Years on end of exposure to the pressure cooker environment, to incredibly challenging work, to all-nighter after all-nighter—the most depressing thing is when your all-nighters are regularly scheduled every week by the dictates of your coursework—to, in a nutshell, an environment where your best is never good enough, because nothing is ever good enough, and you’re running as fast as you can just to barely be able to keep up with everything and you’re desperately hoping that nothing goes even the slightest bit badly—like getting sick for a weekend, or, god forbid, during the week—because then you’ll be forced to play catch-up, and it’s almost impossible to catch up once you’ve fallen behind, and it’s a victory when you get six hours of sleep one night because that’s the most you’ll sleep this week until Saturday, and you’ve just gotten your midterms back, but you can’t relax because you’ve got finals in three weeks, and you’re trying your hardest at your sports practice, but it’s not going so well because you’re sluggish on the court because who has reflexes worth a damn when you’re lucky to average five hours of sleep a night, and the prof whose lab you’re working in expects new experimental results on Monday, and your friend is having a breakdown because of relationship issues that you’re hearing no end of, but you want to help because they’re your friend, and another friend you know is in a serious depression because god damn, the stress level is through the roof, and how the hell are you supposed to finish soldering your project together at five in the morning when your hands are shaking and your vision is blurring, and you can hardly keep your eyes open anymore, and you know that you’ll be sick to your stomach all day tomorrow because that’s what always happens after nights like this.

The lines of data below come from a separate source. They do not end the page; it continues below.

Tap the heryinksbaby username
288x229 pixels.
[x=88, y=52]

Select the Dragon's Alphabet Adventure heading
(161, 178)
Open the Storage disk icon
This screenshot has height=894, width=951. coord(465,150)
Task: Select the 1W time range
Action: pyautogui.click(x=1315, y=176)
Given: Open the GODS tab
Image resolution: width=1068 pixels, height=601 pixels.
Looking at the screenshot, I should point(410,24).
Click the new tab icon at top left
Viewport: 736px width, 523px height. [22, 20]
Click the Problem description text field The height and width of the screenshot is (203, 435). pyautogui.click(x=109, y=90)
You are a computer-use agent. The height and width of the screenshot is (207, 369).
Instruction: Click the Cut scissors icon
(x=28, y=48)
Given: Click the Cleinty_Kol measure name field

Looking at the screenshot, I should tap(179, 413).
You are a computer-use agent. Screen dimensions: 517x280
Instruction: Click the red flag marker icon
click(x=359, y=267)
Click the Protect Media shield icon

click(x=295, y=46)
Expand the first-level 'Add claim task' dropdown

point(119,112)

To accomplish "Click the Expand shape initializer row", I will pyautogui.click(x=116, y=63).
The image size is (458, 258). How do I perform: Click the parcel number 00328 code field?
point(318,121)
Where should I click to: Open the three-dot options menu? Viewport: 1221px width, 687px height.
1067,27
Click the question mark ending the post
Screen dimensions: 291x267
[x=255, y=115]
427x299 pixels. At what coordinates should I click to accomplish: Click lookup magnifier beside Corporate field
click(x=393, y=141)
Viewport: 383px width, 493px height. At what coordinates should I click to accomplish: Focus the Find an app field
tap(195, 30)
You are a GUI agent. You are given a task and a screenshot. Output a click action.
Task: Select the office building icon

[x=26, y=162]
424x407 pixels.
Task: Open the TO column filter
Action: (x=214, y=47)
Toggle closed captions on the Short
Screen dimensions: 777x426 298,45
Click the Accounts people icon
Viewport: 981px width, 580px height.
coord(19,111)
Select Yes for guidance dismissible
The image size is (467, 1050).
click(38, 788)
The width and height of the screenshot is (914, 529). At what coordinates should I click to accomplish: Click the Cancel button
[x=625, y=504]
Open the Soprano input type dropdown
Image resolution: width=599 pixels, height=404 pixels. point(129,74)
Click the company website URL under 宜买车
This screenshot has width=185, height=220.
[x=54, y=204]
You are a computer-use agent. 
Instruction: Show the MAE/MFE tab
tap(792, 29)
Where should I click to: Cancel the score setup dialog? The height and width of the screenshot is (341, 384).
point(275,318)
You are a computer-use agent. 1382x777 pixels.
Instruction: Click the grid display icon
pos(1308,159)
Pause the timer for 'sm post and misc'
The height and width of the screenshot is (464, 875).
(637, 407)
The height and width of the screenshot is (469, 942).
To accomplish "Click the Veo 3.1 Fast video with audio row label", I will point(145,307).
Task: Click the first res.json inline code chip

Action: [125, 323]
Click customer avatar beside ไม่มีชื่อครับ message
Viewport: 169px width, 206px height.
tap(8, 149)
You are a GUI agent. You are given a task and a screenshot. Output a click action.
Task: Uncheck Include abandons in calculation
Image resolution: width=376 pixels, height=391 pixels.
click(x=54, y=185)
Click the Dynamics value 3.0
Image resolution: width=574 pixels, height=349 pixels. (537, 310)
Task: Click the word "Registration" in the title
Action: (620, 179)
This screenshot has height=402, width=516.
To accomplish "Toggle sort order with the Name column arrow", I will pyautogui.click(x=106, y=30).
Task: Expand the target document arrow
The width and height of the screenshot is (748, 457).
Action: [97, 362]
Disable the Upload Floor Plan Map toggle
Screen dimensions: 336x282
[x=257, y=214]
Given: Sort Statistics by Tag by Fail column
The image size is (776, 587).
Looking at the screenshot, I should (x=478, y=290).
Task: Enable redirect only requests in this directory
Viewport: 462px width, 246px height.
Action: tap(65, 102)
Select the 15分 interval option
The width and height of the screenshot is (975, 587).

During my time at Caltech, I knew more than a dozen people who spent time at the local mental health clinic’s suicide watch ward. I would be surprised if any Caltech undergrad never had a friend end up there.
Finally, I should mention that the small size of the school opens up many opportunities.
Because the school’s population is so small (only about 850 undergrads) and so selective, the faculty and administration are incredibly accessible, and treat the students with a great deal of respect. It’s not unusual for a student to be able to schedule a same-day sit down meeting with any member of Caltech’s administration or faculty. Further, students sit on almost every Institute committee, from the search committees for new vice presidents of the institute to the freshman admissions committee and beyond. It’s incredibly easy to make connections to members of the faculty and the administration, and I know many fellow undergrads who have found those connections to be absolutely invaluable.
In conclusion…
While I haven’t discussed every detail and aspect of attending Caltech as an undergrad, I believe I’ve hit on the most important points. I’ve left out innumerable crazy stories and weird traditions (throwing liquid-nitrogen-frozen pumpkins off of the roof of a ten story building on Halloween night, anyone?), as well as some of the finer details of the way the school runs, but I hope I’ve been able to impart some visceral understanding of what the school is like for most of its students.